▶ **ENTRIES SHOWN**:
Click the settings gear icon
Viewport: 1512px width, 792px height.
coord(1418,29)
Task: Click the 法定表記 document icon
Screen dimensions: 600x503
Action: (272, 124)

--

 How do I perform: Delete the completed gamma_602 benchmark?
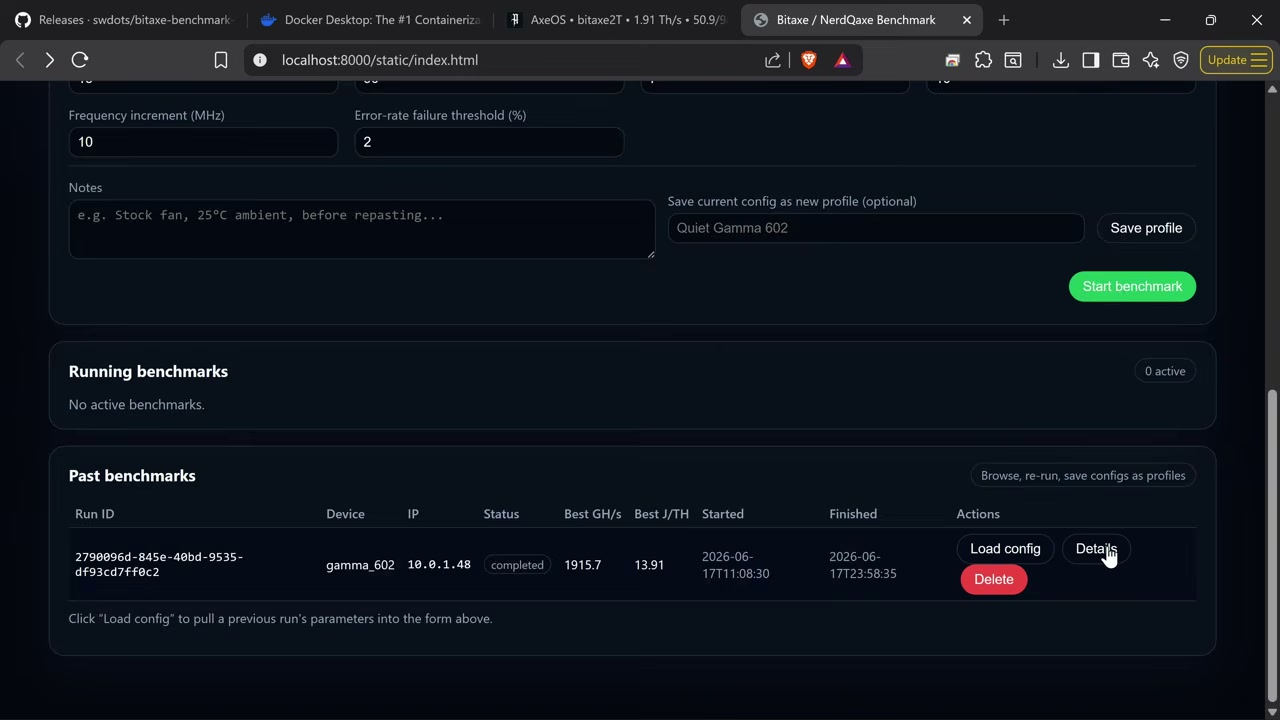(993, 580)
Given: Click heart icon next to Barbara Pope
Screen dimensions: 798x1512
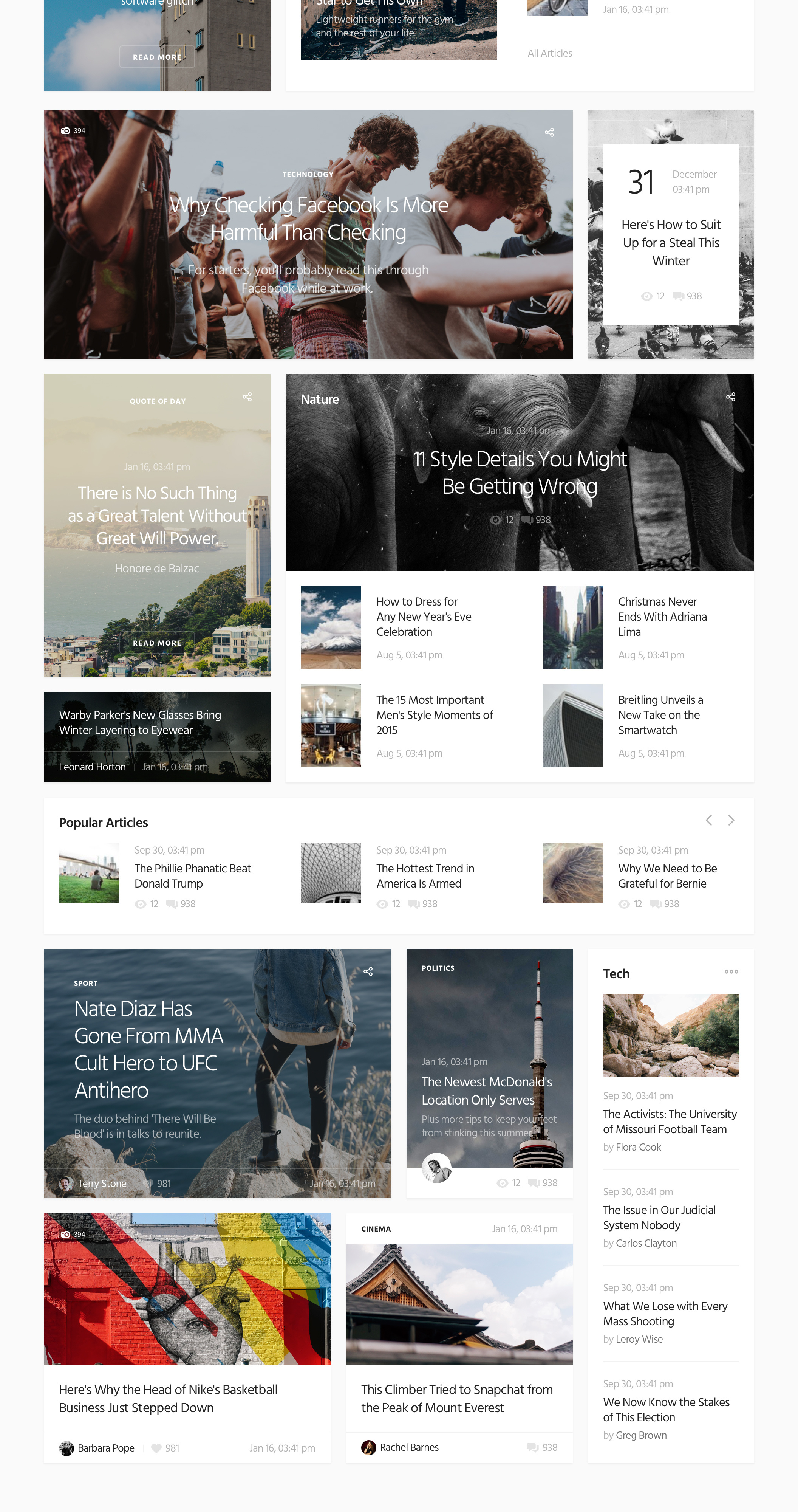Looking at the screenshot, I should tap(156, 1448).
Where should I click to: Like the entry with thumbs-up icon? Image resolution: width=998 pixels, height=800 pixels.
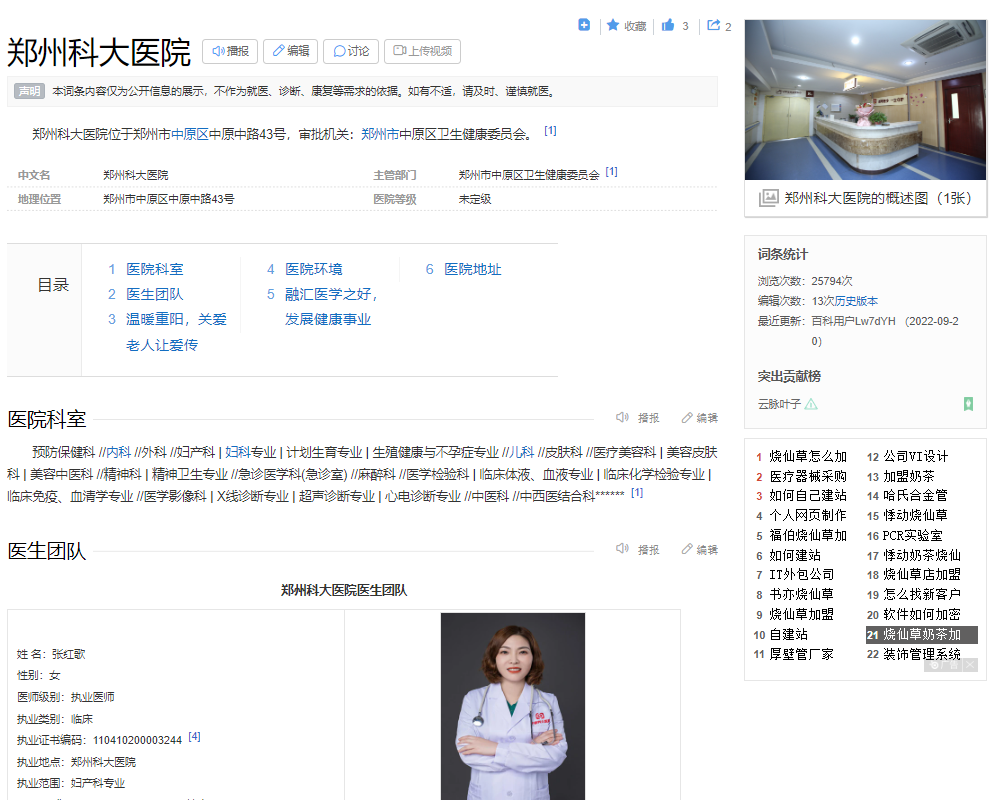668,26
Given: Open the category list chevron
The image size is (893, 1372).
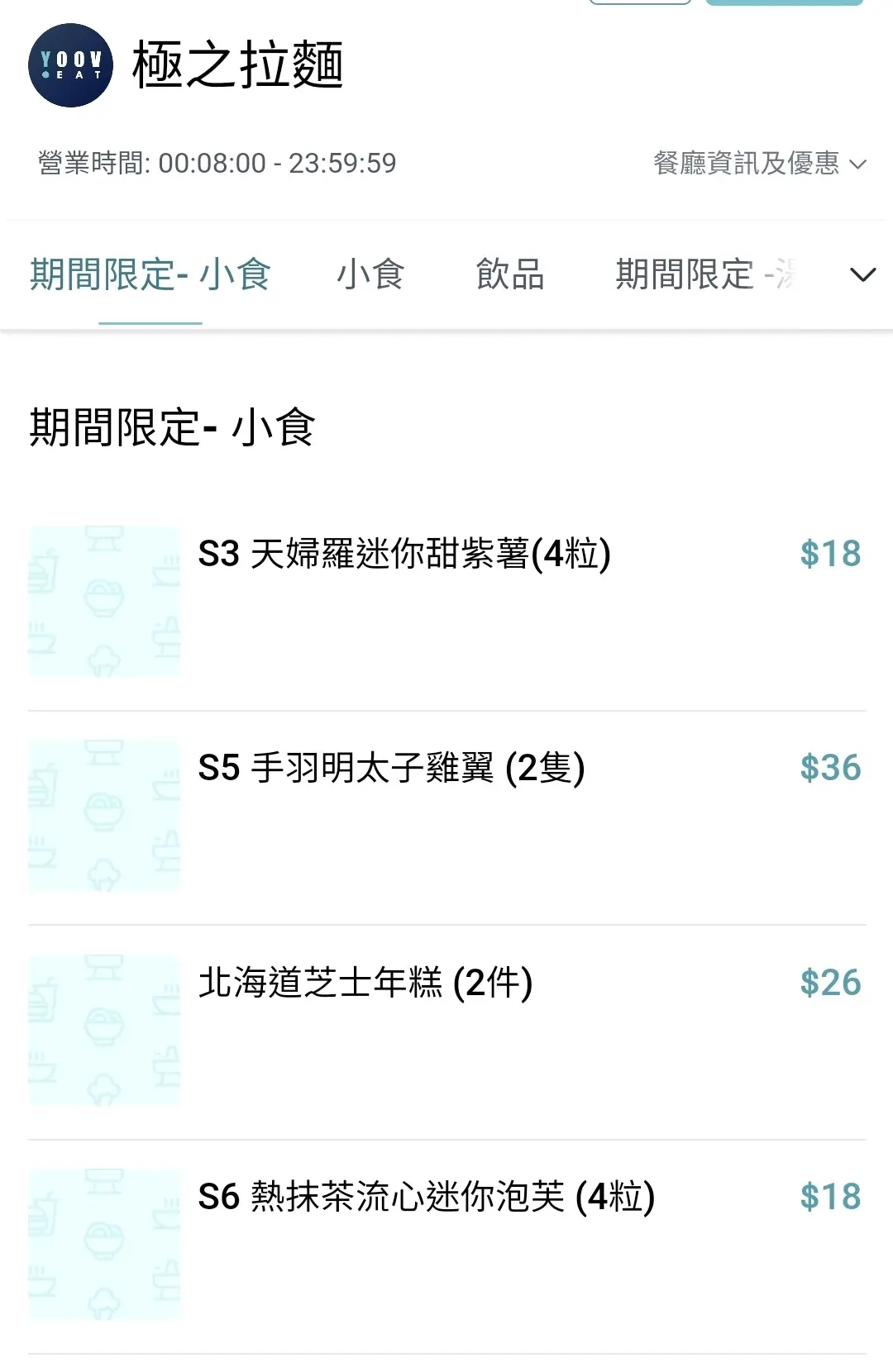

▶ **WHAT YOU NEED TO DO**: In the listing above, count each line that holds the string "Given". Give the number only.

▶ **SOLUTION TO THE EXERCISE**: 2